-------- Data for review --------

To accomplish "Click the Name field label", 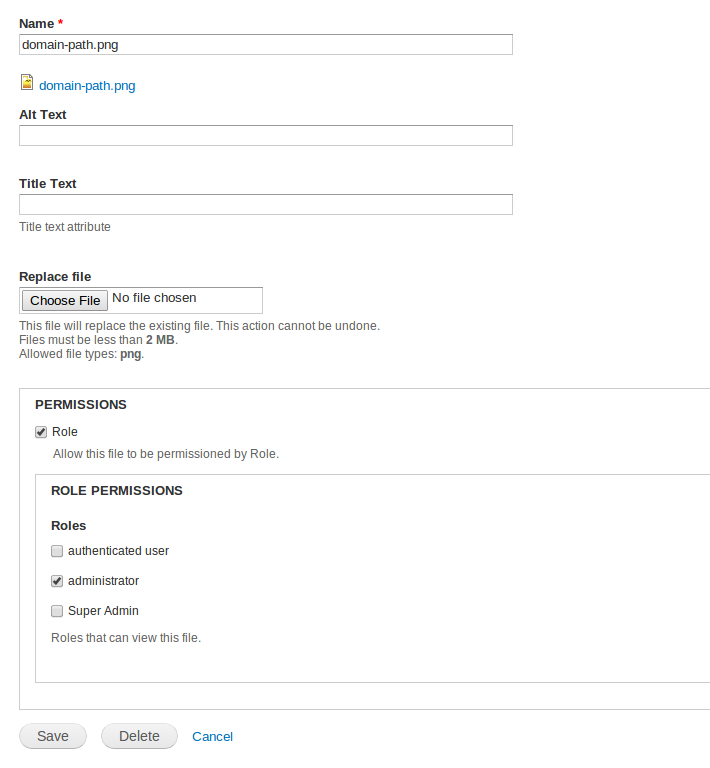I will pyautogui.click(x=36, y=24).
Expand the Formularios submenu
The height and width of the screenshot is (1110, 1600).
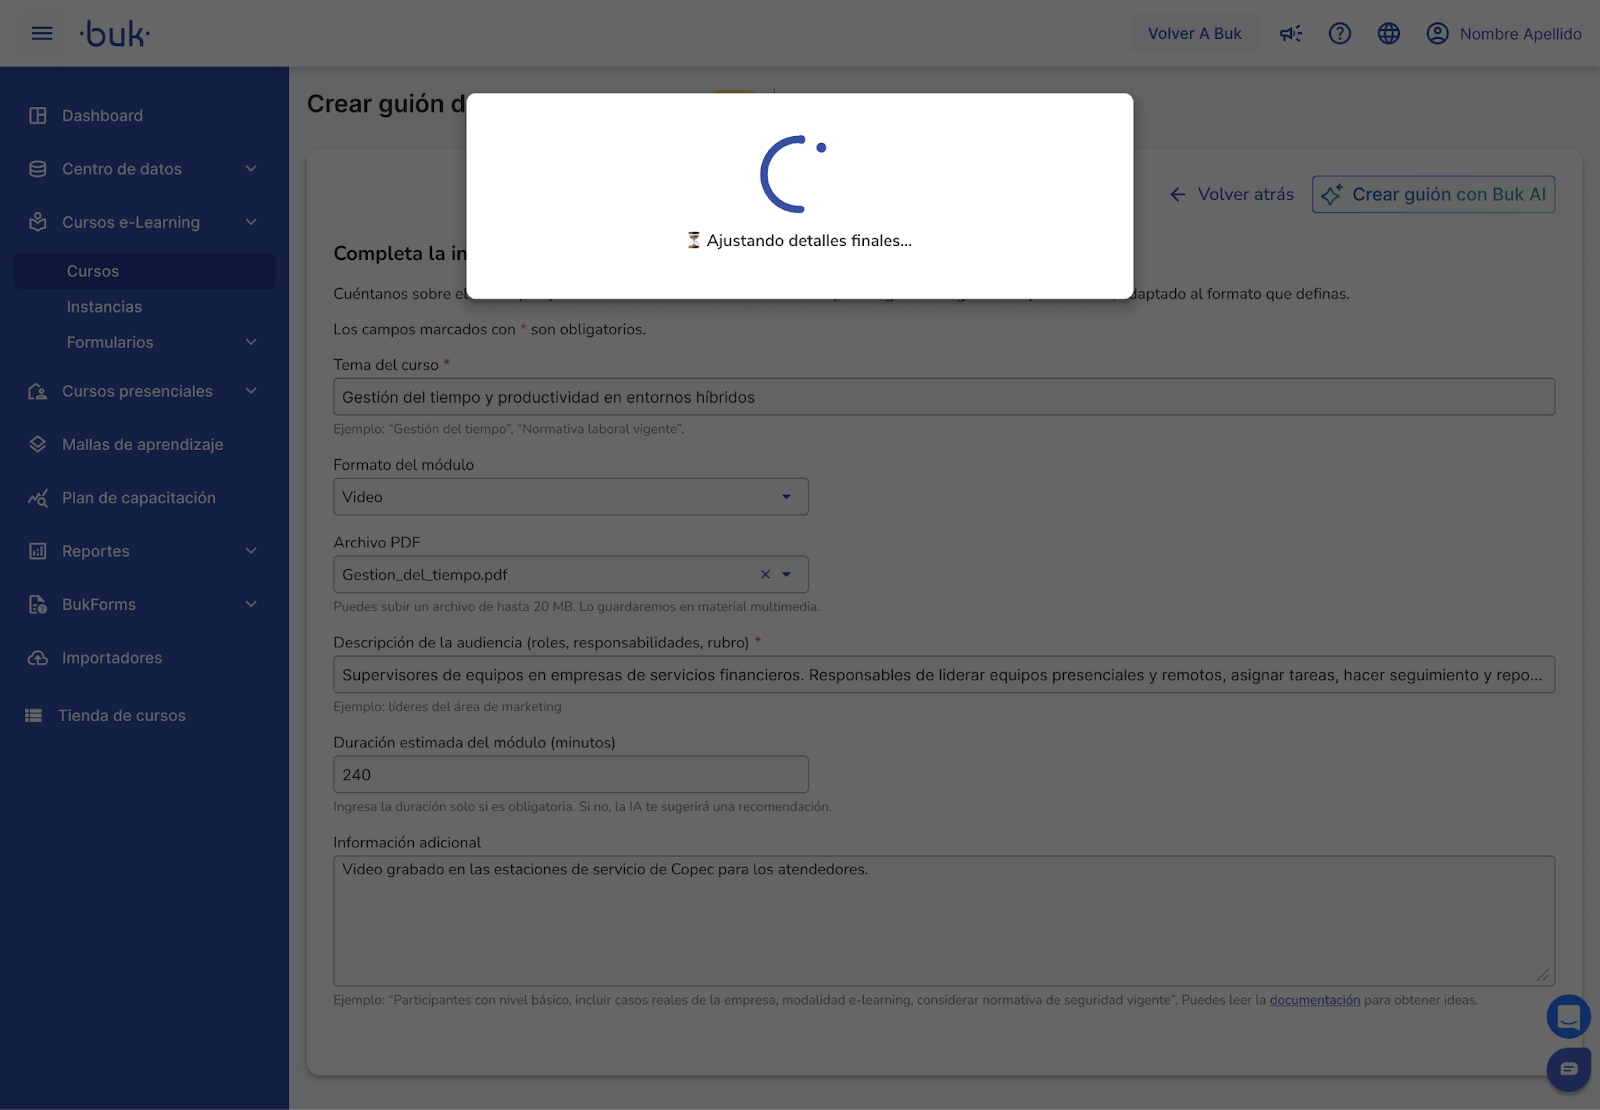point(250,342)
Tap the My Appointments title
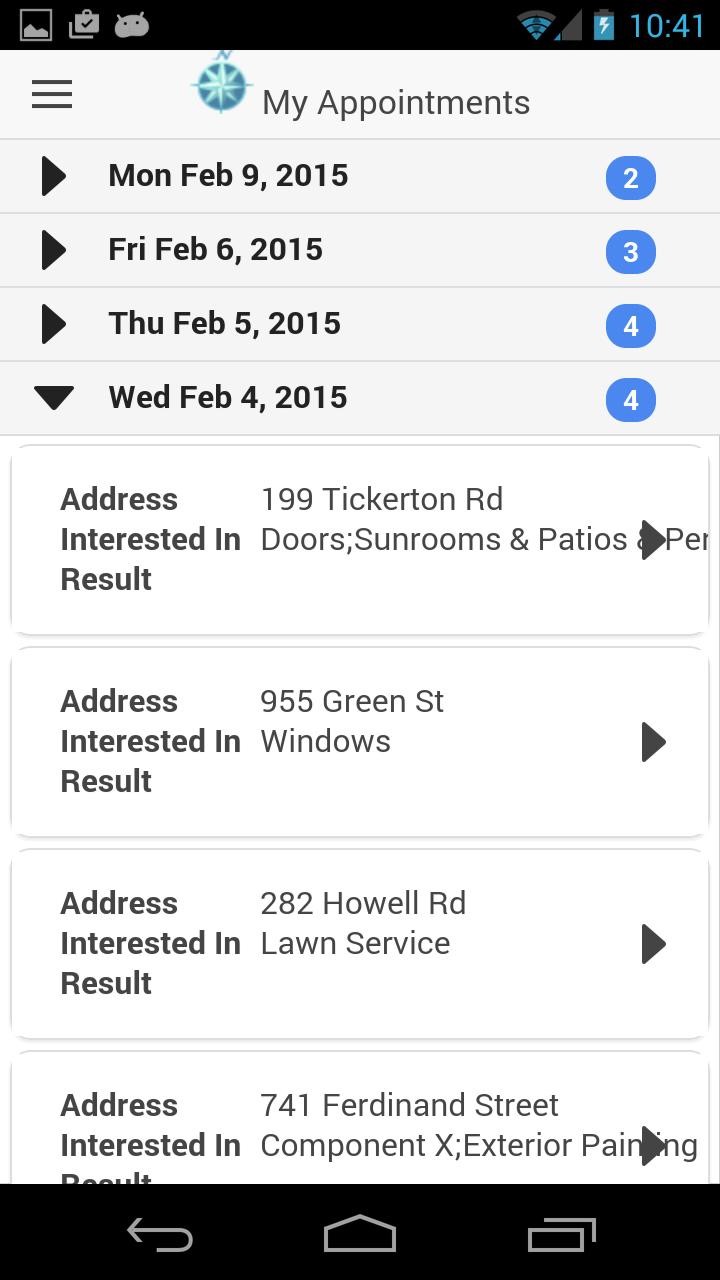This screenshot has height=1280, width=720. pos(396,103)
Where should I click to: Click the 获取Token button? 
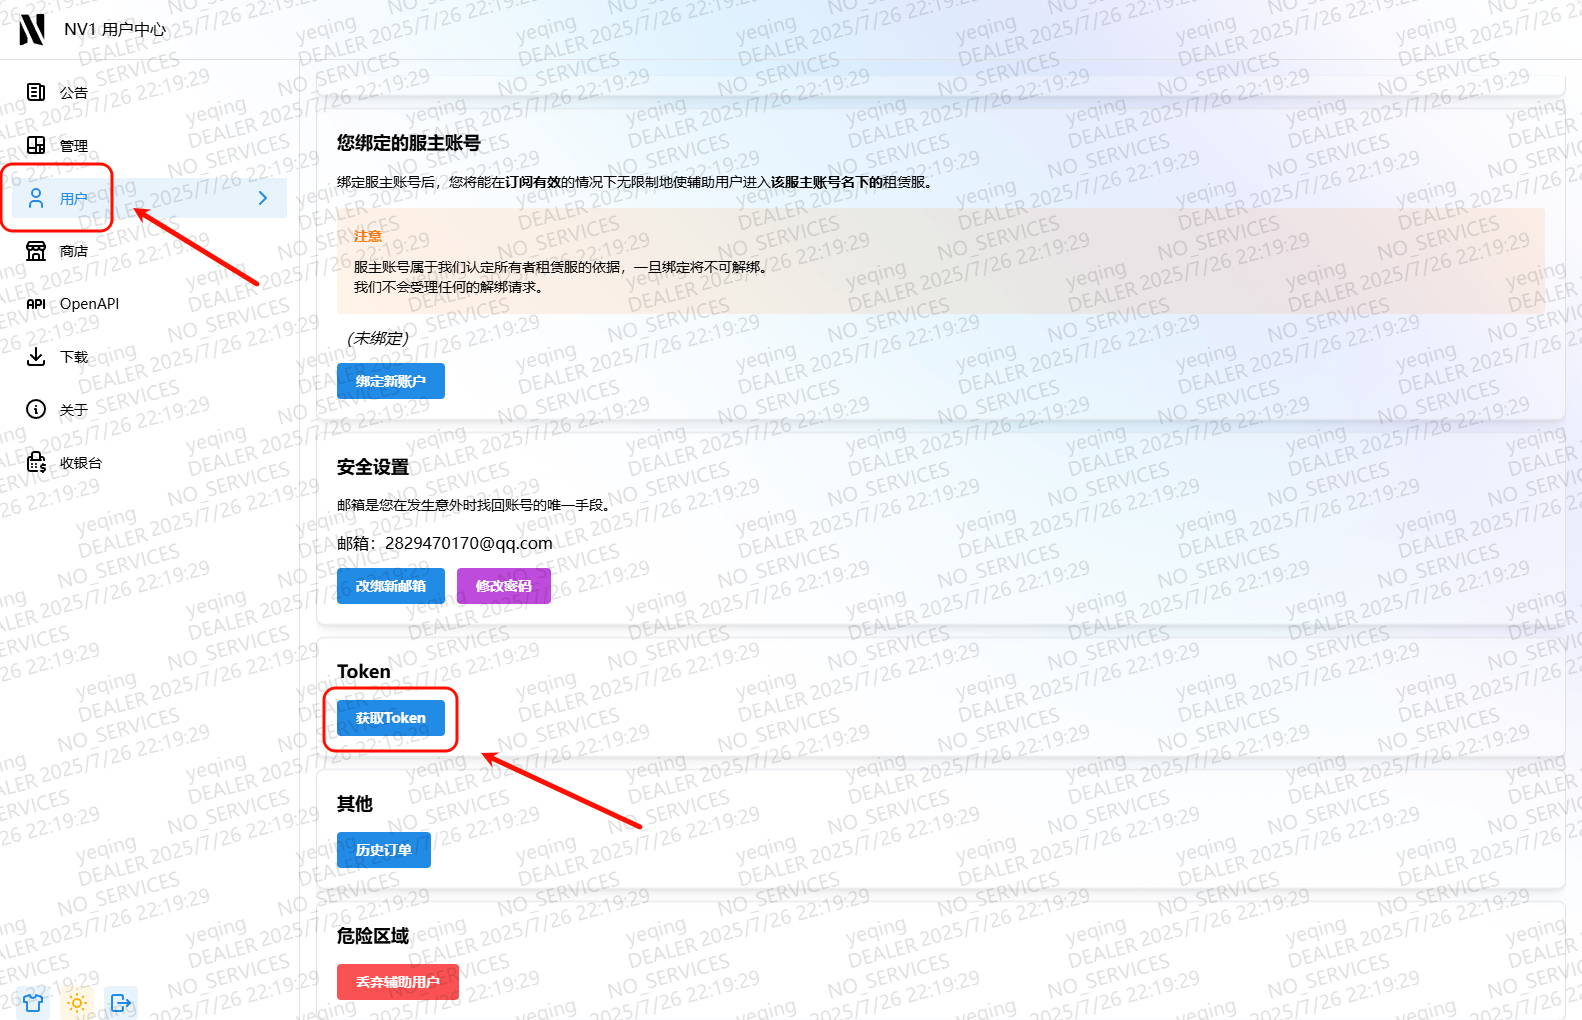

--------

● **The problem**:
Each line from the line containing "The height and" through the last line above must be written out exactly, and every picture must be omitted.

● **Reply**:
The height and width of the screenshot is (1110, 1600).
point(250,342)
Tap the My Appointments title
This screenshot has height=1280, width=720. pos(396,103)
Where should I click to: Click the 获取Token button? 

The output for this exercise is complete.